As a reaction to the idealism of Romanticism in France during the middle of the nineteenth century, realism became the popular cultural movement in many ways. Realism is often linked to demands for political and social reform, as well as ideas about democracy. Dominating the literature and visual arts of England, France and the United States between the years 1840 and 1880, realism was popular throughout many facets of life.

Realists tend to throw out such hubris as classical forms, theatrics and lofty esoteric subjects in favor of the most commonplace subjects and themes. A very famous example of a realist painting is Jean-Francois Millet’s ‘The Gleaners’ from the year 1857. This painting portrays three women working in the fields. The colors are very realistic, almost drab, by contrast to non-realist paintings.

Realism as an art movement appears as early as 2400 BC in India in the city of Lothal. Examples of this type of art can be found around the world and throughout art history. In a very broad sense, realism is art that shows any subject or object that has been observed and accurately depicted, though the entire art piece may not conform to realism conditions.

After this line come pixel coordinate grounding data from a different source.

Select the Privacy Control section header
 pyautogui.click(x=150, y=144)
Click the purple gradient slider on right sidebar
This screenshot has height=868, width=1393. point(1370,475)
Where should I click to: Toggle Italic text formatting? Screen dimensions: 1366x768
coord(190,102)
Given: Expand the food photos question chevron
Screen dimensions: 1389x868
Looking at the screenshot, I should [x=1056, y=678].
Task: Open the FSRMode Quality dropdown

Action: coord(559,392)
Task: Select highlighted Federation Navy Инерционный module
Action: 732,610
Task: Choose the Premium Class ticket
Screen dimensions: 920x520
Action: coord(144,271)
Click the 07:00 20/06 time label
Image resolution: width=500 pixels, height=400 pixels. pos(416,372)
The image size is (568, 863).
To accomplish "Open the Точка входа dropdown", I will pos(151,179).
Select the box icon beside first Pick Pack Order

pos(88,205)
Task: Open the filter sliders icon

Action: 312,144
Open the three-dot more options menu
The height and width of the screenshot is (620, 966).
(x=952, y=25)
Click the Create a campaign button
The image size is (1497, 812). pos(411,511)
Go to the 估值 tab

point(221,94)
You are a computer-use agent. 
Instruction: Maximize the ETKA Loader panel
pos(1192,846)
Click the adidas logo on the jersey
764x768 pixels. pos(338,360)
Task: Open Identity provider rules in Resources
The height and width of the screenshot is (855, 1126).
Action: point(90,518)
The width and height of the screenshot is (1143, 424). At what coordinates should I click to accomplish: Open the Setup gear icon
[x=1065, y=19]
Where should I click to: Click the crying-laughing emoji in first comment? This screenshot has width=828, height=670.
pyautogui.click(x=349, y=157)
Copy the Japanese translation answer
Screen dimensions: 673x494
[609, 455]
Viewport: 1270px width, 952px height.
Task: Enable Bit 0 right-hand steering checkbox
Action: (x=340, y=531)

During the late sixteenth century the most prominent mode of art in European art was a form called mannerism, which showed artificial and elongated figures in very unreal, though graceful positions. Then an artist by the name of Michelangelo Merisi da Caravaggio emerged and changed much of the direction of art simply by depicting real humans doing real things. His work shows images painted directly fro meveryday life and shows an immediacy that had never been seen before.

Dutch art had any realism entries, with their fondness for homely details and humble situations and subjects. Rembrandt is a very well known example of Dutch realism in paintings. The Barbizon School took realism in a whole new direction when, by observing and painting nature, the beginnings of Impressionism took shape.

Realism still plays a role in paintings and art of all kinds today. From film to television and the fine arts, realism is still a major player in the world of creative and expressive processes and productions. Throughout human history there have been those that wish to see things as they are and those that see in reality a hint of the divine. Realism went a long way in providing the one extreme with which we’ve discovered several in betweens in more modern and contemporary art.